Birmingham Schools Controversy has another plot twist
Many media outlets up and down the county have been following the news of the alleged plot to take over schools in the Birmingham area by Islamic groups – apparently with the aim of establishing schools with fundamental Islamic principals and teachings. Some people went as far as to call it extremist, but I’ll reserve judgement until we discover the full facts of the case, especially as everything is being denied by the Trust involved.
However, a very interesting twist developed in the case, with a former teacher of the school coming out and saying that attempts were made to take over the school he worked at back in 1993 – 21 years ago. The teacher, Michael White, reported his concerns to the Local Education Authority (LEA) at the time but for some reason they did not choose to investigate the matter any further.

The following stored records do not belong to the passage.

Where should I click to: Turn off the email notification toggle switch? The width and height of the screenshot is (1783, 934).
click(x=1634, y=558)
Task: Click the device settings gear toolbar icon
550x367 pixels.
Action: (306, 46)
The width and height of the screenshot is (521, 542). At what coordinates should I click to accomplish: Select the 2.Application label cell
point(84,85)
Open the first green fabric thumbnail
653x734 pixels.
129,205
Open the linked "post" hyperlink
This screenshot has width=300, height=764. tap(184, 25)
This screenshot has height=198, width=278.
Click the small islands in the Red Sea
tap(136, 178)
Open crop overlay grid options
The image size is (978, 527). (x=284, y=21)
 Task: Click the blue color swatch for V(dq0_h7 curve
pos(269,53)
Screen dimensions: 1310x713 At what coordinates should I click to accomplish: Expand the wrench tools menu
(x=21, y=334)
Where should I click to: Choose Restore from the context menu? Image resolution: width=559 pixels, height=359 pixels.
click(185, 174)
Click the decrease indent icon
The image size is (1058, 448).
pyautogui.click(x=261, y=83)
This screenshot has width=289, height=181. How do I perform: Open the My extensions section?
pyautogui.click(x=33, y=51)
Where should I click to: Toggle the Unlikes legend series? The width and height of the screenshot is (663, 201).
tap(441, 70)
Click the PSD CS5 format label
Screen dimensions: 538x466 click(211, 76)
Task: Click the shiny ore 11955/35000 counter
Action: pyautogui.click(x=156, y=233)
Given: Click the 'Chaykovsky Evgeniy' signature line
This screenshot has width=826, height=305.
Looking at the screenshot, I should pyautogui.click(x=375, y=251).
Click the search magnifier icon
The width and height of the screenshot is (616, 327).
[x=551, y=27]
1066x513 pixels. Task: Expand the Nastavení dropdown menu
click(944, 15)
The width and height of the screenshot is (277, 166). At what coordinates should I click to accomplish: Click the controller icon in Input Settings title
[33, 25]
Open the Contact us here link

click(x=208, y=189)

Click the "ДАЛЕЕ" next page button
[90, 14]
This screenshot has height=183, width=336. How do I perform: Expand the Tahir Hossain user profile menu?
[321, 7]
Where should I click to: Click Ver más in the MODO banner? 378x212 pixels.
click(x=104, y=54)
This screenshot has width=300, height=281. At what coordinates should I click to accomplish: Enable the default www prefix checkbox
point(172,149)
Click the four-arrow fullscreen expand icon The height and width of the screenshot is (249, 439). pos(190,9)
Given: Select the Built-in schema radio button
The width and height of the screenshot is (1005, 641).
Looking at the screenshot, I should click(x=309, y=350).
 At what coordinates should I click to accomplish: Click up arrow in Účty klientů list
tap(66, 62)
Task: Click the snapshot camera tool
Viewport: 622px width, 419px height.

The school in question – Park View School – was placed under special measures by Ofsted back in 1993 and the board of governors was immediately shaken up. Within months, girls were increasingly covering their hair (as per Islamic teaching) and other signs of a more Islamic approach were noticed.
Mr White challenged the board’s decision to remove sex education classes from the curriculum and to remove teachings about non-Islamic faiths in religious education classes… He even wrote to prospective teachers encouraging them to question these decisions. The result? He was dismissed in 2003.
The leader of the trust in charge of Park View – Mr Tahir Alam – has flatly denied the accusations made by Mr White and says there is no truth in what is being claimed.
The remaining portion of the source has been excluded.